- [Seçilmiş metin]
────────────────────────────────────────

Kehf Suresi 19. Ayet Meali, Arapça Yazılışı, Anlamı ve Tefsiri
Kehf Suresi 19. ayeti ne anlatıyor? Kehf Suresi 19. ayetinin meali, Arapçası, anlamı ve tefsiri...
Kehf Suresi 19. Ayetinin Arapçası:
وَكَذٰلِكَ بَعَثْنَاهُمْ لِيَتَسَٓاءَلُوا بَيْنَهُمْۜ قَالَ قَٓائِلٌ مِنْهُمْ كَمْ لَبِثْتُمْۜ قَالُوا لَبِثْنَا يَوْمًا اَوْ بَعْضَ يَوْمٍۜ قَالُوا رَبُّكُمْ اَعْلَمُ بِمَا لَبِثْتُمْ فَابْعَثُٓوا اَحَدَكُمْ بِوَرِقِكُمْ هٰذِه۪ٓ اِلَى الْمَد۪ينَةِ فَلْيَنْظُرْ اَيُّهَٓا اَزْكٰى طَعَامًا فَلْيَأْتِكُمْ بِرِزْقٍ مِنْهُ وَلْيَتَلَطَّفْ وَلَا يُشْعِرَنَّ بِكُمْ اَحَدًا
Kehf Suresi 19. Ayetinin Meali (Anlamı):
Biz onları uyuttuğumuz gibi, durumlarını aralarında soruşturmaları için öylece de uyandırdık. İçlerinden biri: “Burada ne kadar kaldınız?” diye sordu. Bir kısmı: “Bir gün, belki bir günden de az” diye cevap verdi. Diğerleri ise şöyle dediler: “Ne kadar kaldığınızı Rabbiniz daha iyi bilir. Şimdi birinizi şu gümüş parayla şehre gönderin de yiyeceklerin hangisi daha temiz ve daha güzelse baksın, ondan size biraz yiyecek getirsin. Fakat çok nazik ve tedbirli davransın da sakın sizi ve yerinizi hiç kimseye sezdirmesin.”
Kehf Suresi 19. Ayetinin Tefsiri:
Kıssanın
bu safhasında gençler uyandırılıyorlar, fakat uykuya daldıklarından bu yana
mağarada ne kadar kaldıklarını bilmiyorlar. Uyandıktan sonra içlerinden biri
diğerlerine dönüyor ve burada ne kadar kaldıklarını soruyor. Bu soruyu sorarken
uzun bir uykunun tesirini üzerinde hissettiği anlaşılmaktadır. “Bir gün ya da
daha az bir süre kaldıkları” söyleniyor. Ardından bu meseleyi esas sahibine
havale ederek hemen fiilen karşı karşıya kaldıkları bir problemi çözmeye karar
veriyorlar. Evet, çok acıkmışlardı. Yanlarında da şehirden çıkarken üzerlerine
aldıkları gümüş paralar vardı. İçlerinden birini bu parayla şehre gönderiyorlar
ve yemeğin en temizinden getirmesini istiyorlar. Burada, aradan onca zamanın
geçmesine rağmen dinî şuurlarının ilk gün gibi canlı olduğu, haram ve helâle
çok dikkat ettikleri görülmektedir. Durumlarının açığa çıkmasından,
gizlendikleri yerin bilinmesinden, dolayısıyla şehirdeki yöneticilerin,
kendilerini yakalayıp tek bir ilâha kulluk etmek suretiyle müşrik bir toplumun
dini telakkilerine baş kaldırmaları sebebiyle taşa tutup öldürmelerinden
korkuyorlar. Bir taraftan da işkence yapmak suretiyle kendilerini imanlarından
dönmeye zorlamalarından çekiniyorlar. Asıl korkuları zaten buydu. Bu sebeple
şehre gönderdikleri kişiye uyanık, tedbirli ve nâzik olmasını; kendisini ele
vermemesini tavsiye ediyorlar.

────────────────────────────────────────

- [Veri bölümü]
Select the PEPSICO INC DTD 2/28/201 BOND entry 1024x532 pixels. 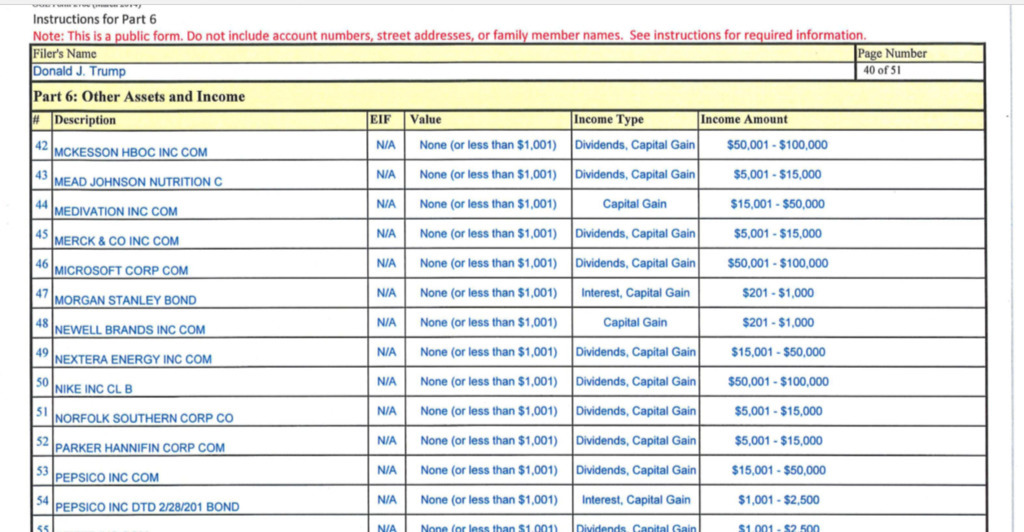pyautogui.click(x=147, y=507)
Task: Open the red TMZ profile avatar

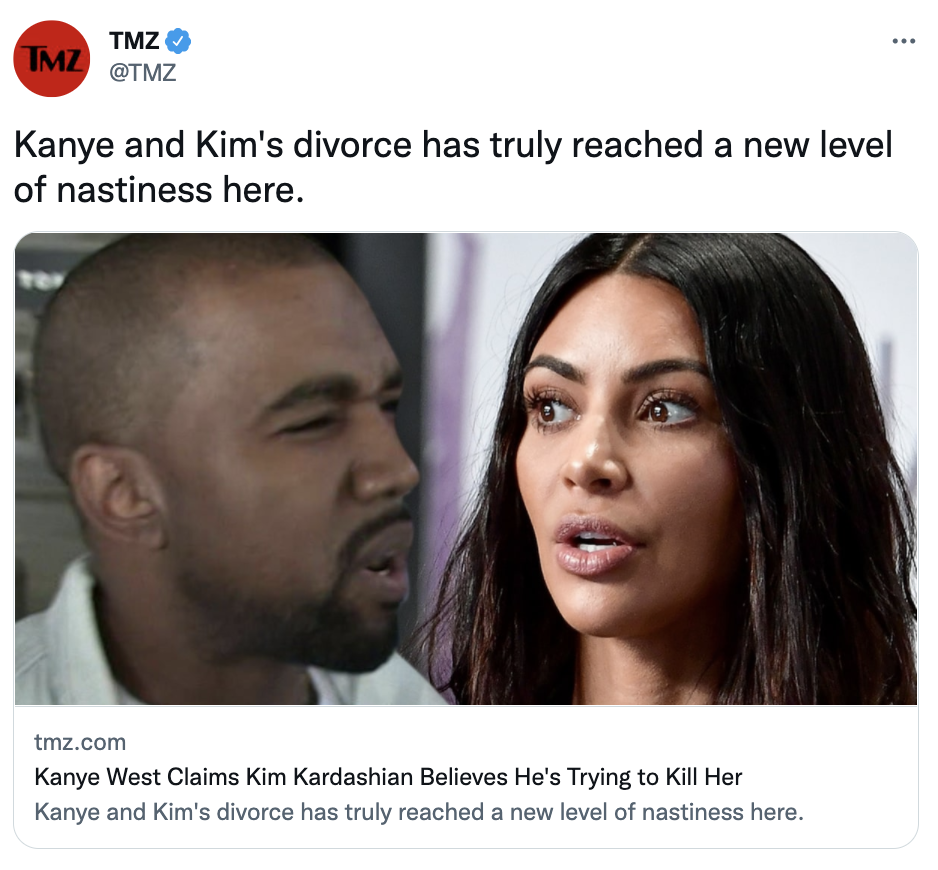Action: 51,59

────────────────────────────────────────

- [Yapılacak görevler]
1 > Kehf Suresi 19. ayetinin tefsirine göre gençler, şehre gönderdikleri kişiden ne getirmesini istiyor?
2 > Kehf Suresi 19. ayetinin tefsirini bıraktığı yerden devam ettirin.
Veri bölümündeki materyal, metinden ayrı ve bağımsızdır.

- [Alıştırma yanıtları]
1 > Yemeğin en temizinden getirmesini istiyorlar.

2 >
Şurası câlib-i dikkattir ki, Ashâb-ı Kehf asırlarca kendilerinden
geçip Hakk’ın yanında bulunmak makamında kaldıkları müddetçe nâil oldukları
rûhânî gıdâlar sâyesinde dünya yiyeceklerine ve cismânî gıdâlara muhtaç
olmadılar. Nitekim Nebiyy-i Ekrem (s.a.s.)’in hâli de böyleydi. O, hiç iftar
etmeksizin günlerce oruç tutar ve: “Rabb’imin katında gecelerim; O beni
yedirir, içirir” buyururdu. (Buhârî, Savm 20, 48, 49; Müslim, Sıyam 57 –
58) Hz. Mûsâ da Tûr dağında kırk gün yemedi, içmedi, savm-i visâl tuttu. Fakat
ilâhî fuyuzâtın verdiği huzurla bir an bile ne açlık ne de susuzluk hissetti.
Hz. Hızır’la buluşmak üzere yola çıktığında ise hemen acıktı ve yanındaki
gence: “Şu kahvaltımızı getir de yiyelim artık! Gerçekten bu yolculuğumuz
yüzünden hayli yorgun düştük” dedi. (Kehf 18/62) Aynı şekilde Ashâb-ı Kehf
de Hakk’ın yanında olmak makamından kendilerinde olmak durumuna dönünce
açlıklarını hissettiler ve hemen aralarında azık meselesini konuşmaya
başladılar. (bk. Bursevî, Rûhu’l-Beyân, V, 274)
Ayetlerin akışı burada bize yüzlerce yıl sonra
şehre gelen arkadaşın karşılaşacağı tuhaf ve acaip durumu düşünme ve boş kalan
o alanı doldurma fırsatı vermektedir. Biz bütün bunları düşünürken Kur’an bu
ibretli kıssanın diğer bir safhasını, onların ruhlarını Allah’a teslim
ettikleri sahneyi takdim eder:
Kehf Suresi tefsiri için tıklayınız...
Kaynak: Ömer Çelik Tefsiri
Kehf Suresi 19. ayetinin meal karşılaştırması ve diğer ayetler için tıklayınız...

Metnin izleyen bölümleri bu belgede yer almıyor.